WHAT TO DO
Copy the part of the tire cut-out thread starting at "You should be" and ending at "(Nov 29, 2010)", renaming "utility knife" as "box cutter".

DOCUMENT PASSAGE
# Advice for a cut out...or two



## bee_safe (May 20, 2012)

I have been offered two hives. One is living in the hollow section of a downed tree that has already been cut into a log and the other is in an old steel belted tire. I have done a couple of cut outs at this point and was wondering if anyone had advice about the best tool to cut open the tire. There is no rim attached and could possibly just prop it open and make the removal from there but think it would be easier if I could get more access by cutting it in half. Suggestions??


----------



## My-smokepole (Apr 14, 2008)

A photo would really help for the tire. But if it is just leaning up. I would just take my cut out knife and start cutting comb. 
David


----------



## luke0927 (Aug 16, 2011)

What us native southerners call a Sawzall....or for our northern brethren or more technically correct a reciprocating saw.


----------



## Mr.Beeman (May 19, 2012)

It would be easier for all involved to cut out the tire hive as is.
Prop it open with a piece of 2x2.


----------



## D Semple (Jun 18, 2010)

luke0927 said:


> What us native southerners call a Sawzall....or for our northern brethren or more technically correct a reciprocating saw.



I wouldn't use a sawzall on a tire because of all the vibration and especially in your area with the possably Africanized bees. 

You should be able to cut the sidewalls with a sharp utility knife, or great big metal cutting shears, to give yourself more room. You may need a pair of dikes right at the rim edge to cut through the steel cable that is located on the innermost portion of the tire where it contacts the rim. The rest of the sidewalls don't have steel in them until you get to the tread. Good luck.
Don


----------



## Jaseemtp (Nov 29, 2010)

My first cut out was from a tire. Do not use a sawzall! it will get them very very angry and could possibly break lose alot of comb. What I had to use was a sharp pair of tin snips. Those worked pretty well for me.


----------



## bee_safe (May 20, 2012)

Thanks guys, I was mostly concerned about using a sawzall and you have convinced me other wise. Will try my hand at just propping it open with minimal cutting. Thanks.


----------



## KPeacock (Jan 29, 2013)

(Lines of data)
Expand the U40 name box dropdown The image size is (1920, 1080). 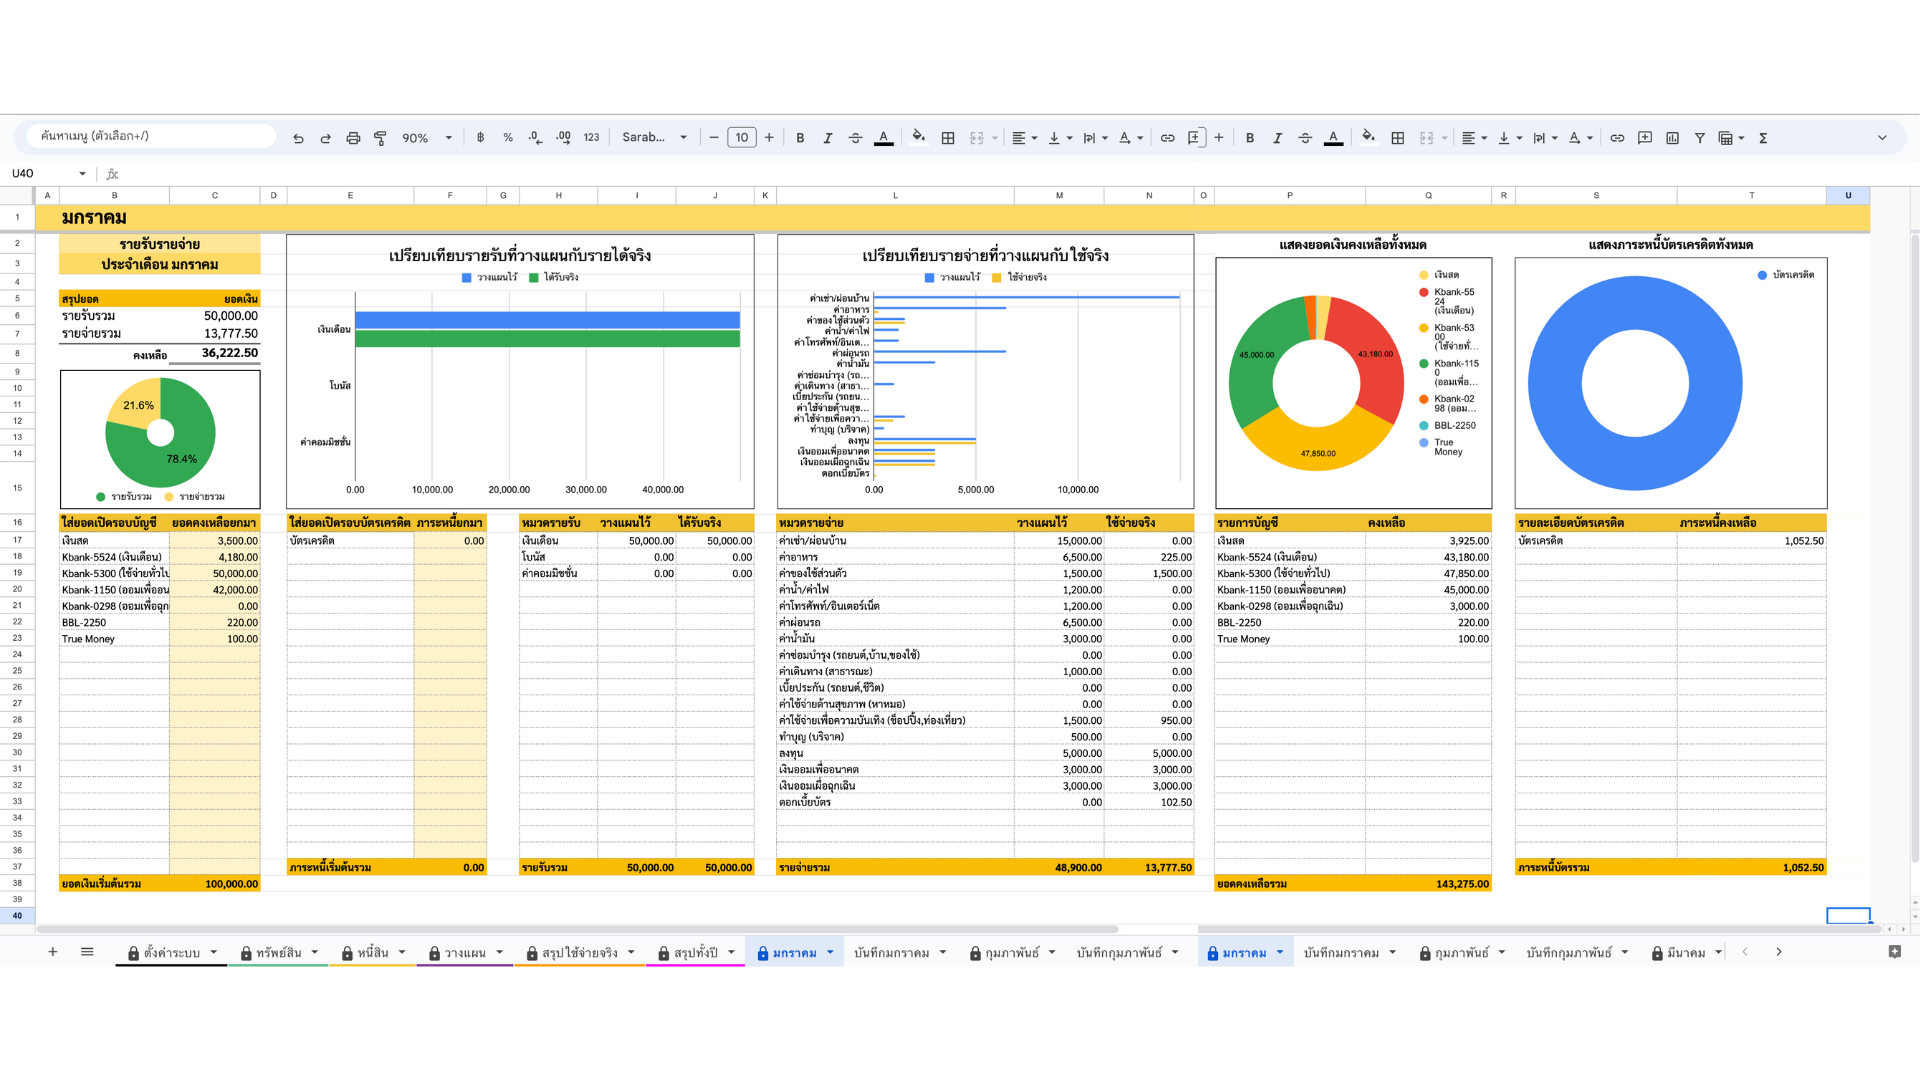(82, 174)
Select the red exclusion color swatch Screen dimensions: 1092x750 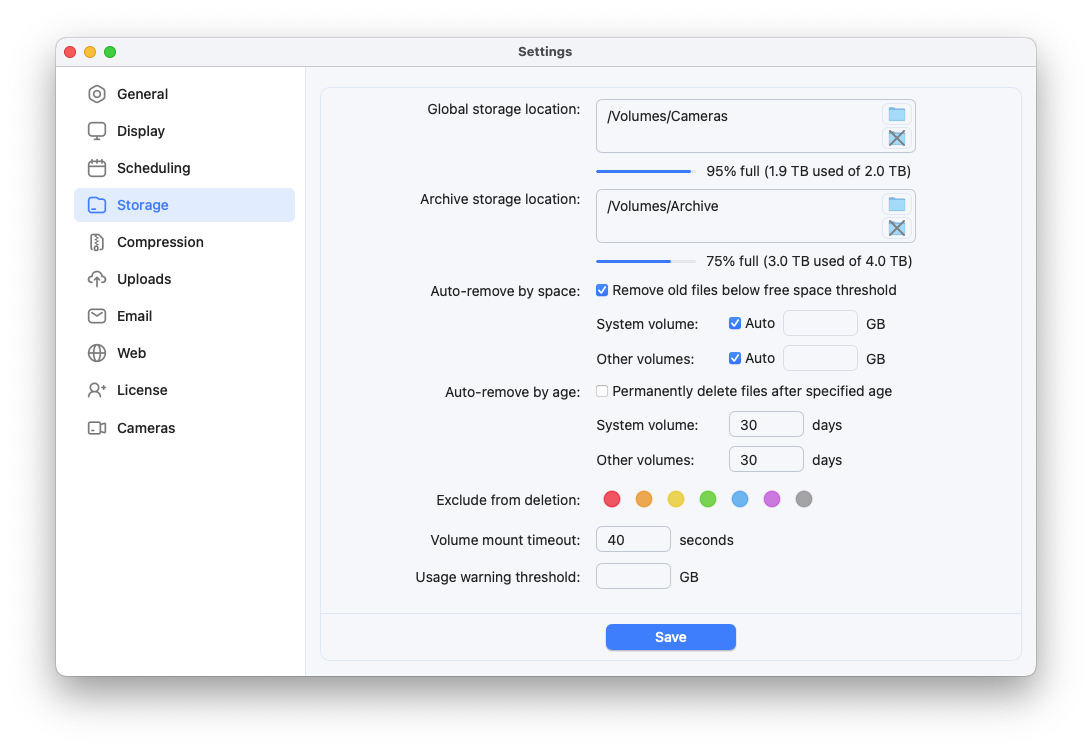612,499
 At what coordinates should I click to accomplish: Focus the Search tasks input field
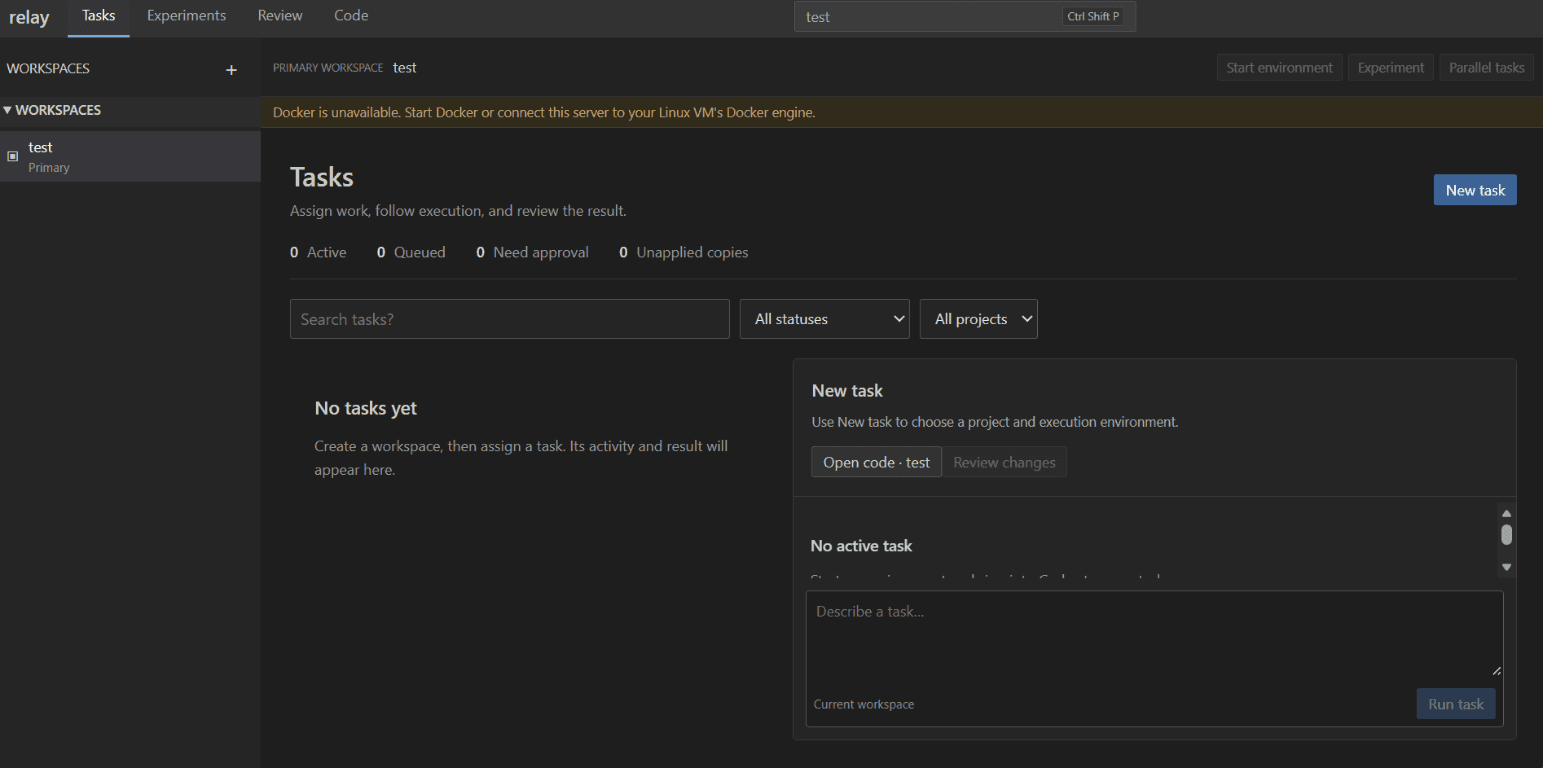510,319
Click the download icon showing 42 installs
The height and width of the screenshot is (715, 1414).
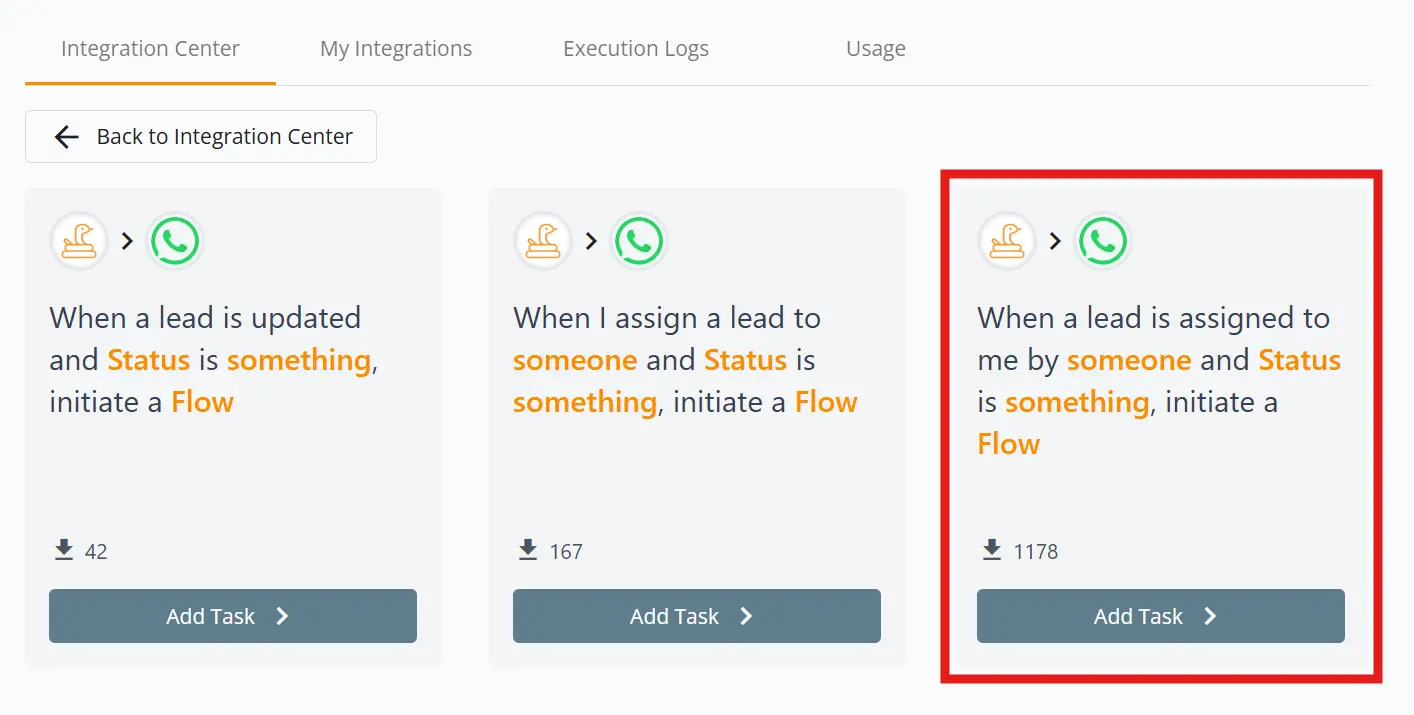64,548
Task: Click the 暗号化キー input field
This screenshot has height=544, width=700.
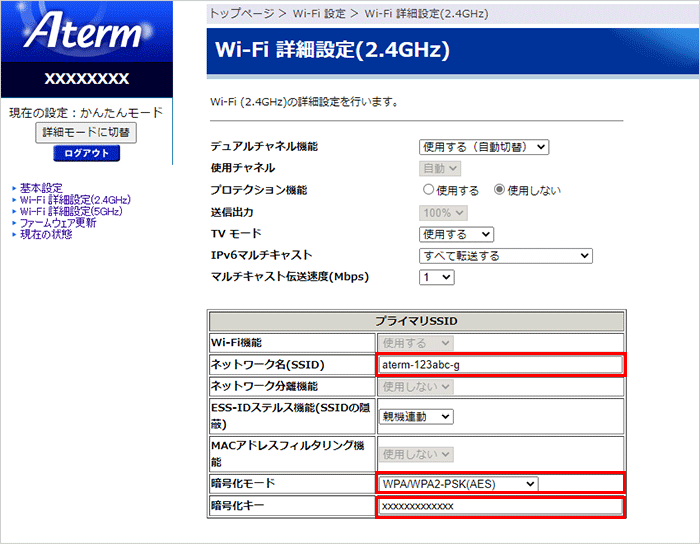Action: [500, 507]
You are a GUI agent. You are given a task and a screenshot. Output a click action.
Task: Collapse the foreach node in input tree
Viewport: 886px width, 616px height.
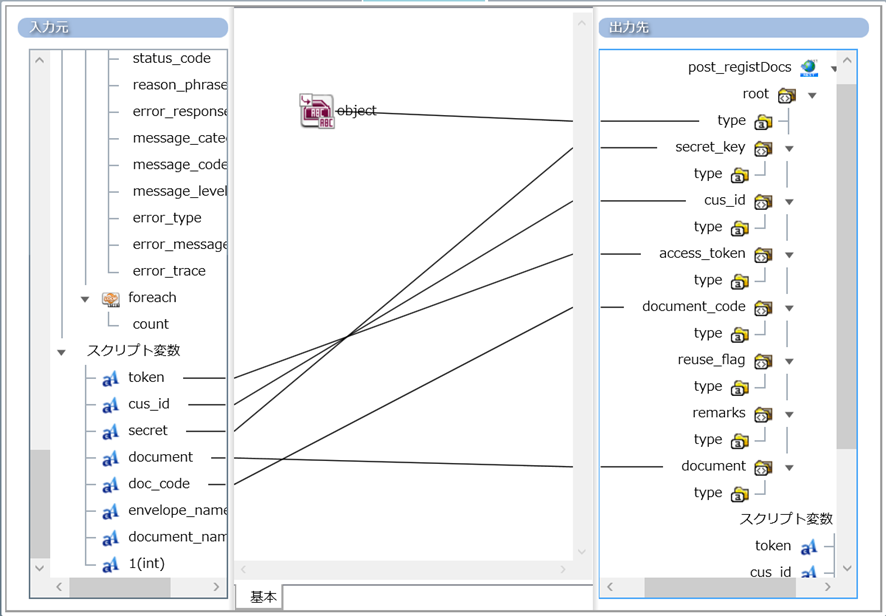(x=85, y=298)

CORRECT ANSWER
You should be able to cut the sidewalls with a sharp box cutter, or great big metal cutting shears, to give yourself more room. You may need a pair of dikes right at the rim edge to cut through the steel cable that is located on the innermost portion of the tire where it contacts the rim. The rest of the sidewalls don't have steel in them until you get to the tread. Good luck.
Don


----------



## Jaseemtp (Nov 29, 2010)